-------- TEXTE FOURNI

Après près d'un an et demi de débats intenses et nourris, cette proposition de loi revient une dernière fois devant l'Assemblée. Il n'est pas anodin de débattre de l'avortement dans l'hémicycle ; cela impose une certaine forme de hauteur et, surtout, de responsabilité : responsabilité à l'égard d'un droit acquis de haute lutte il y a près de cinquante ans, responsabilité à l'égard des milliers de nos concitoyennes qui y recourent chaque année – elles sont près de 200 000.
Si ce droit est désormais bien ancré en France, malgré quelques soubresauts conservateurs, nous constatons qu'il est fragilisé dans de nombreux pays, y compris au sein de l'Union européenne et dans certains États américains. Soyons lucides : il est aussi fragilisé dans certains territoires français, que ce soit en raison des convictions de certains praticiens ou d'un manque de personnel. Nous devons saisir chaque occasion de l'affirmer, de le protéger, voire de le renforcer. Tel est l'objet de la proposition de loi. Sa mesure phare consiste à allonger de deux semaines le délai légal d'accès à l'IVG instrumentale, le faisant passer de douze à quatorze semaines. Cette mesure répond à un problème bien identifié : chaque année, 3 000 à 5 000 femmes sont contraintes d'aller à l'étranger pour pratiquer un avortement, car elles ont dépassé le délai autorisé en France. Si un allongement du délai pouvait nous interroger au début du cheminement législatif du texte, il apparaît qu'aucune objection éthique et scientifique ne s'y oppose – cette affirmation ne sort pas de nulle part, mais émane du Comité consultatif national d'éthique qui, je crois, doit faire référence. Félicitons-nous d'ailleurs de disposer d'organes indépendants qui éclairent les décisions politiques, quand d'autres pays se réfèrent à tout autre chose qu'à la science sur ces sujets.
Toutefois, l'allongement du délai d'accès à l'IVG ne saurait être l'alpha et l'oméga de notre politique de santé sexuelle et reproductive. Celle-ci doit reposer sur deux piliers indispensables : l'accès à l'information partout et pour toutes, et l'accès aux professionnels de santé. Ces deux piliers sont pourtant fragilisés, pour des raisons tenant essentiellement aux inégalités territoriales de santé. Il est extrêmement difficile pour certaines de nos compatriotes d'accéder à une information claire et lisible sur la législation, et d'obtenir rapidement un rendez-vous auprès de structures ad hoc. Nous devons impérativement consolider la diffusion et l'accessibilité de l'information, mais aussi renforcer notre politique de prévention des grossesses non désirées, dès le plus jeune âge.

----------------
-------- ENREGISTREMENTS FOURNIS

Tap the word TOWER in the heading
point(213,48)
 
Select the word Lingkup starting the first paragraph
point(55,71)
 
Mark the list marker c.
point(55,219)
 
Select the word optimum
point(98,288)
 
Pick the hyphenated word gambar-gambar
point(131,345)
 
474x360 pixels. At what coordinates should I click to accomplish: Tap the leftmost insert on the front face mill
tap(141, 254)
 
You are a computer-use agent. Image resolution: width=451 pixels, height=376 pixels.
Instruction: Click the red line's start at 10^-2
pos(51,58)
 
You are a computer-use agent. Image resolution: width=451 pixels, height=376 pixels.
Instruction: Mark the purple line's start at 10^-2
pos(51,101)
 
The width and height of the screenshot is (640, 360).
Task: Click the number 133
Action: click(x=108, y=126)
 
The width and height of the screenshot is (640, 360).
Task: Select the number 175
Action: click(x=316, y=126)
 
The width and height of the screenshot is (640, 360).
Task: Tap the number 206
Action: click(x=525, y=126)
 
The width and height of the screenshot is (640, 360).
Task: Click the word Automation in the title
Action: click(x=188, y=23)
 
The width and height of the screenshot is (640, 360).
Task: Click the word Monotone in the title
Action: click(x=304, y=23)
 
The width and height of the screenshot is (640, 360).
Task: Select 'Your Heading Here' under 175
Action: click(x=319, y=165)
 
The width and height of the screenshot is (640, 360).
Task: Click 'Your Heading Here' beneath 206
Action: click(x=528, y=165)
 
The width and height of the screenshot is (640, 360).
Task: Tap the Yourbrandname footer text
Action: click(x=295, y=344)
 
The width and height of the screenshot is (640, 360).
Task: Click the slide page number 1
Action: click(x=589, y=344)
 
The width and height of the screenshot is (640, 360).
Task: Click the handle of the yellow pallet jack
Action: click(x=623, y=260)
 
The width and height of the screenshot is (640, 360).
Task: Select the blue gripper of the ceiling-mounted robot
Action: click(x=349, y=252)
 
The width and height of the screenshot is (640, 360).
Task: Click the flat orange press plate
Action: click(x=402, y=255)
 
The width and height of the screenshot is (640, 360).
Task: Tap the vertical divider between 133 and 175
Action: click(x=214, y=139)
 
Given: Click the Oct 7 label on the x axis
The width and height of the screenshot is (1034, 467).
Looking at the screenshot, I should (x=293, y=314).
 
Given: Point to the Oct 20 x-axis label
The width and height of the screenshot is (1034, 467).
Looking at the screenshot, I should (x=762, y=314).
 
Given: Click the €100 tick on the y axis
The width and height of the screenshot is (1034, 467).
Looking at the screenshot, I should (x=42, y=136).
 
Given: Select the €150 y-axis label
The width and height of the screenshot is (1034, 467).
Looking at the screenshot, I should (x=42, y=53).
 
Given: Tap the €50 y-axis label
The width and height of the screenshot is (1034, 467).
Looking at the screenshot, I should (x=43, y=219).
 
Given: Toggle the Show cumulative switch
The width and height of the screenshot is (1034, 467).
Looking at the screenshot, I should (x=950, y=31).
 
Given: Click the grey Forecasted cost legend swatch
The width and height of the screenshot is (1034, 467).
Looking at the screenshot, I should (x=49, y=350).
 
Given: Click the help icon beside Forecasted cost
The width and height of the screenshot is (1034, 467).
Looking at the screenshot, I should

----------------

• [ACTION REQUISE] Poursuivez le discours sur l'allongement du délai légal d'accès à l'IVG en enchaînant directement après sa dernière phrase.

• [RÉPONSE CI-DESSOUS]
Quant à la possibilité d'accéder rapidement aux professionnels de santé appropriés, elle est entravée par la désertification médicale. Ce problème a fait l'objet de moult débats dans l'hémicycle, et de nombreuses solutions ont été proposées. Le groupe Mouvement démocrate (MODEM) et démocrates apparentés s'en est saisi dès le projet de loi de financement de la sécurité sociale pour 2021, en faisant adopter une expérimentation permettant aux sages-femmes de pratiquer des IVG instrumentales. Le décret d'application est paru en décembre. Le présent texte vient consolider et entériner cette initiative qui nous apparaît opportune à tous points de vue. Il conforte ainsi les avancées majeures obtenues ces derniers mois par la profession et améliore l'offre de soins sur le territoire.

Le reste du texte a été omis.